> REQUIRED TASK:
Rewrite the entries from the line holding "You are a computer-use agent. Screen" through the line holding "pyautogui.click(x=135, y=150)", both included, changing "red indicator" to "blue indicator" and leaving everything else the same.

** BEGIN EXTRACTED ENTRIES **

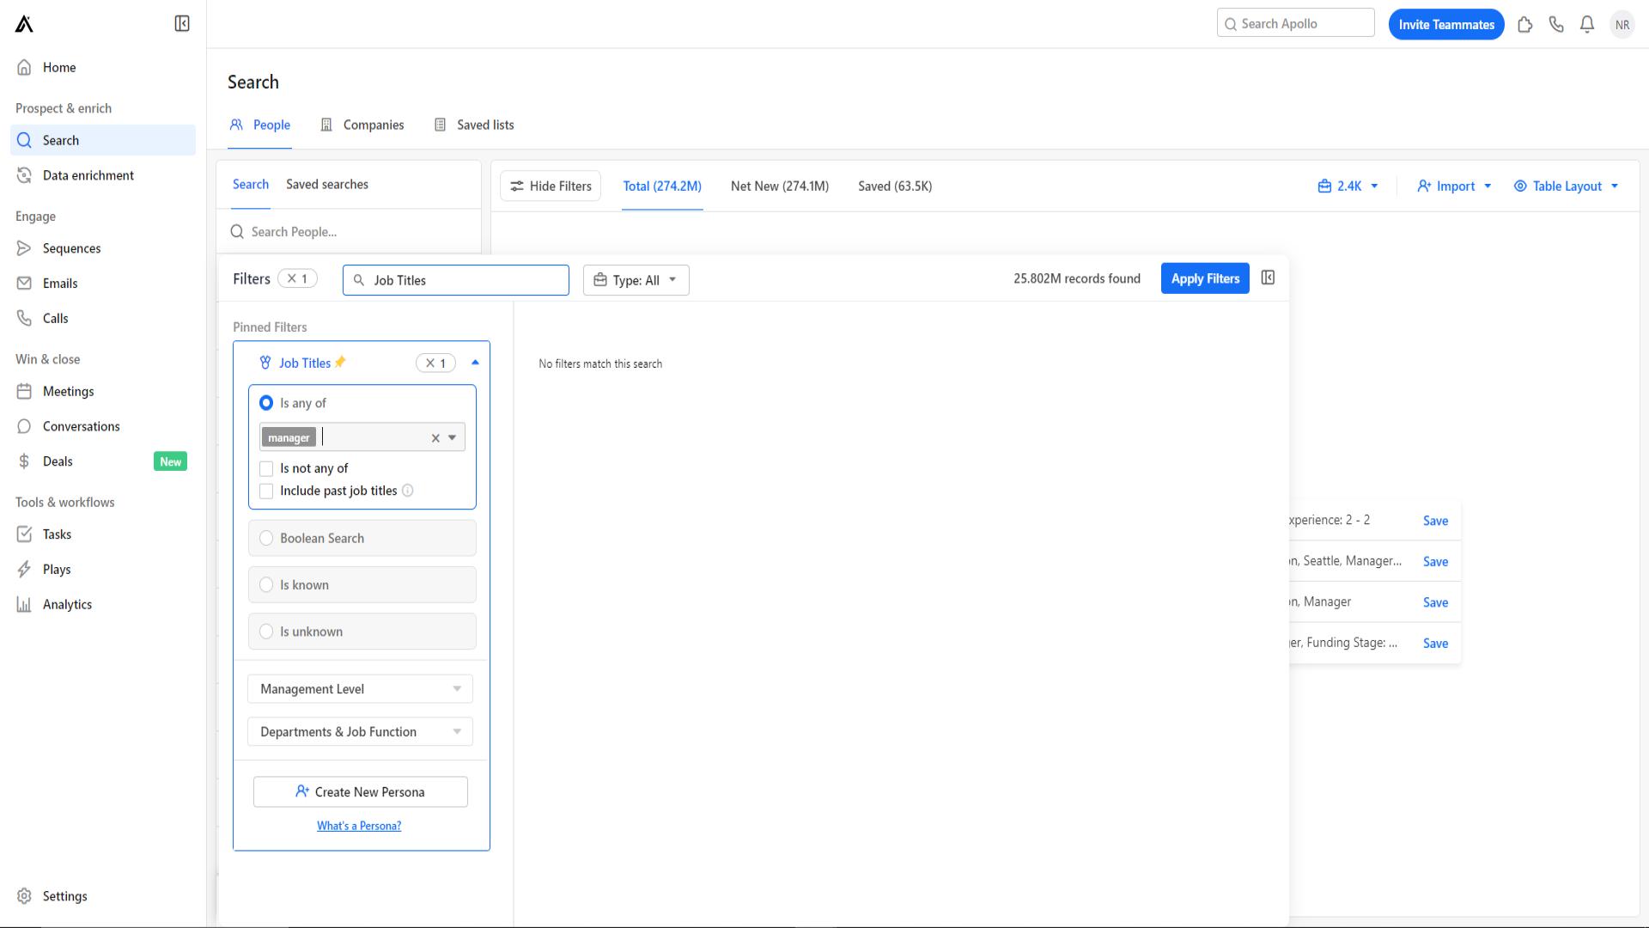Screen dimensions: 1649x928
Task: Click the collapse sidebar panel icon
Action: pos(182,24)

** END EXTRACTED ENTRIES **
** BEGIN EXTRACTED ENTRIES **

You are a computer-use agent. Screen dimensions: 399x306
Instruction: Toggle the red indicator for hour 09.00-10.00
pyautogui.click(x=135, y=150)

** END EXTRACTED ENTRIES **
** BEGIN EXTRACTED ENTRIES **

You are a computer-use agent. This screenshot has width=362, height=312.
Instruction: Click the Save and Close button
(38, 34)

** END EXTRACTED ENTRIES **

> FINAL RESULT:
You are a computer-use agent. Screen dimensions: 399x306
Instruction: Toggle the blue indicator for hour 09.00-10.00
pyautogui.click(x=135, y=150)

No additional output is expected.